Há alguma expectativa em Bruxelas que, se a extrema-direita vencer as eleições e conseguir formar governo em França, Marine Le Pen e Jordan Bardella moderem algumas das mais radicais promessas de campanha, na sua maioria relacionadas com política externa. Mesmo assim, os analistas estão céticos. E os exercícios de futurologia estão condicionados ao resultado da segunda volta, que será disputada a 7 de julho. A primeira é já este domingo e, segundo as sondagens, vai dar a vitória ao Reagrupamento Nacional

A polémica estalou a poucos dias da primeira volta das legislativas em França e lançou um aceso debate entre juristas e constitucionalistas do país sobre o papel do presidente da república. Na quinta-feira, Marine Le Pen voltou a repetir uma promessa de campanha do Reagrupamento Nacional (RN) de que, se vencer as eleições e formar governo, a extrema-direita não vai enviar quaisquer tropas para treinar pessoal na Ucrânia. 

Até aqui nada de novo, essa tem sido uma garantia repetida por Jordan Bardella, o jovem de 28 anos que Le Pen escolheu para líder do RN e que, após a retumbante vitória nas eleições europeias, lidera agora as sondagens na corrida ao cargo de primeiro-ministro. O argumento de ambos é que é o governo, e não o presidente, que determina questões financeiras. Ou seja, mesmo que Emmanuel Macron decida enviar tropas para a Ucrânia, um governo RN pode não desbloquear os fundos para tal. A novidade foi o que Le Pen disse a seguir – que o presidente ser o comandante supremo das Forças Armadas, tal como acontece em Portugal, é uma mera posição honorífica.

__Conjunto de linhas__

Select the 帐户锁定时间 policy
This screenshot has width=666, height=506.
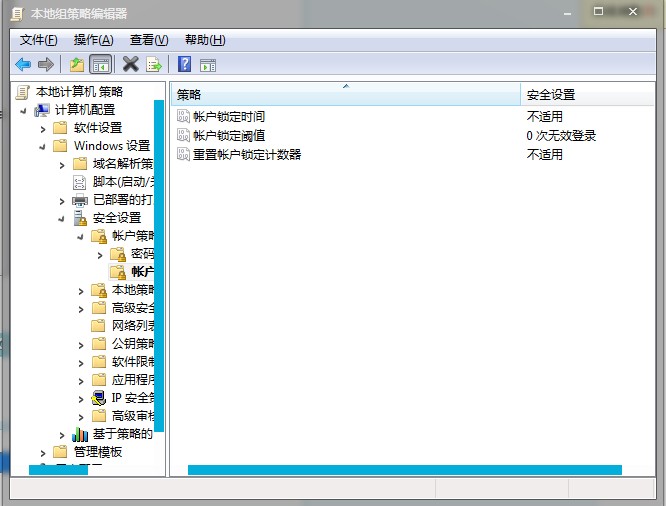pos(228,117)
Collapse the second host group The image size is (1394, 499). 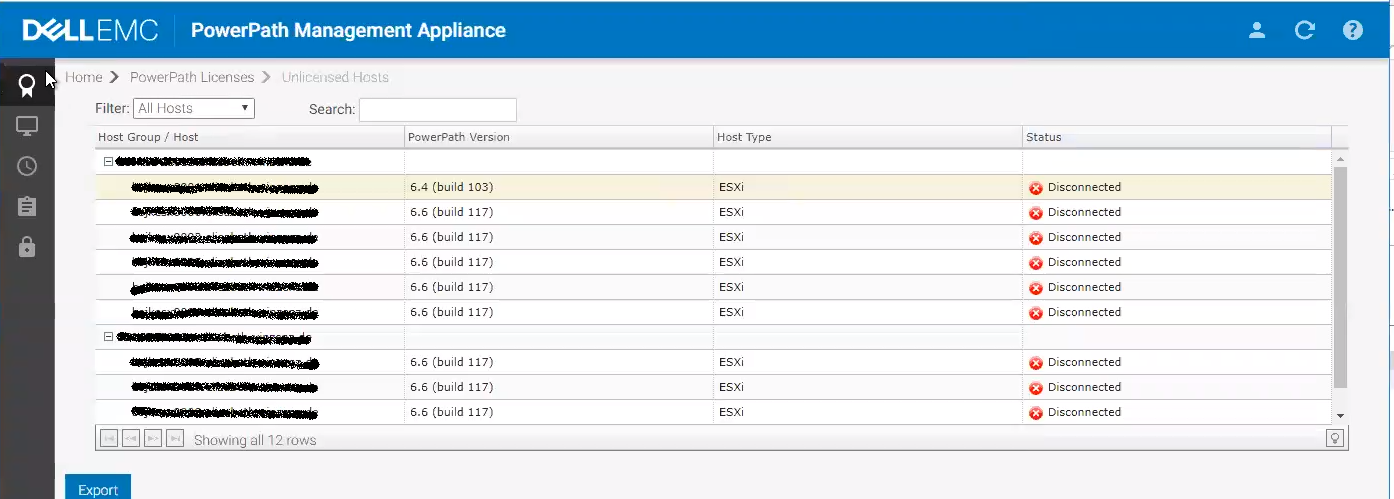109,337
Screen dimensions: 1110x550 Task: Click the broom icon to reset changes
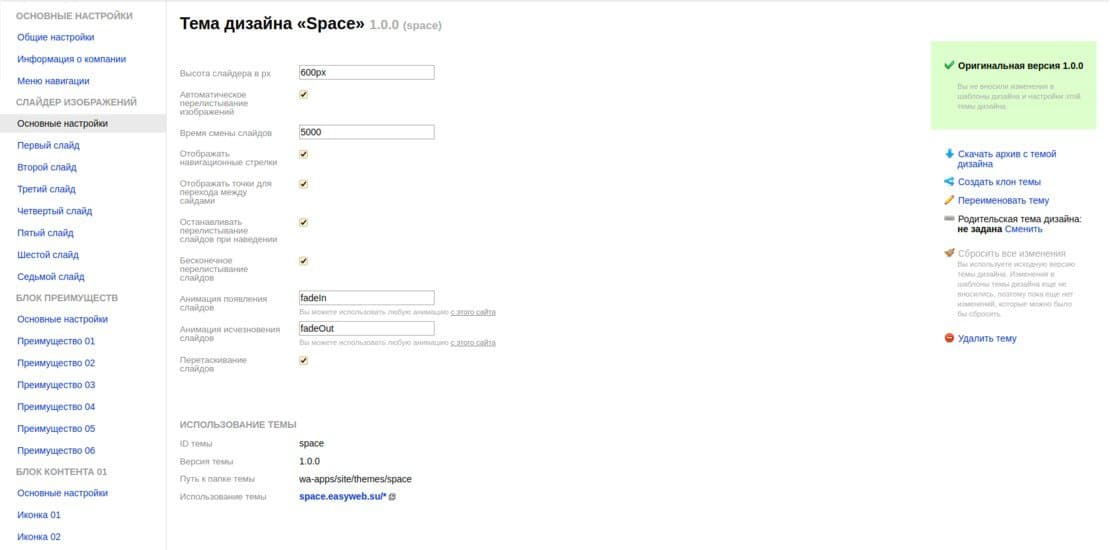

__Tarefa do exercício__
Extrai, na íntegra e sem qualquer alteração, o texto acima sobre as eleições legislativas em França.

__Resposta ao exercício__
Há alguma expectativa em Bruxelas que, se a extrema-direita vencer as eleições e conseguir formar governo em França, Marine Le Pen e Jordan Bardella moderem algumas das mais radicais promessas de campanha, na sua maioria relacionadas com política externa. Mesmo assim, os analistas estão céticos. E os exercícios de futurologia estão condicionados ao resultado da segunda volta, que será disputada a 7 de julho. A primeira é já este domingo e, segundo as sondagens, vai dar a vitória ao Reagrupamento Nacional

A polémica estalou a poucos dias da primeira volta das legislativas em França e lançou um aceso debate entre juristas e constitucionalistas do país sobre o papel do presidente da república. Na quinta-feira, Marine Le Pen voltou a repetir uma promessa de campanha do Reagrupamento Nacional (RN) de que, se vencer as eleições e formar governo, a extrema-direita não vai enviar quaisquer tropas para treinar pessoal na Ucrânia. 

Até aqui nada de novo, essa tem sido uma garantia repetida por Jordan Bardella, o jovem de 28 anos que Le Pen escolheu para líder do RN e que, após a retumbante vitória nas eleições europeias, lidera agora as sondagens na corrida ao cargo de primeiro-ministro. O argumento de ambos é que é o governo, e não o presidente, que determina questões financeiras. Ou seja, mesmo que Emmanuel Macron decida enviar tropas para a Ucrânia, um governo RN pode não desbloquear os fundos para tal. A novidade foi o que Le Pen disse a seguir – que o presidente ser o comandante supremo das Forças Armadas, tal como acontece em Portugal, é uma mera posição honorífica.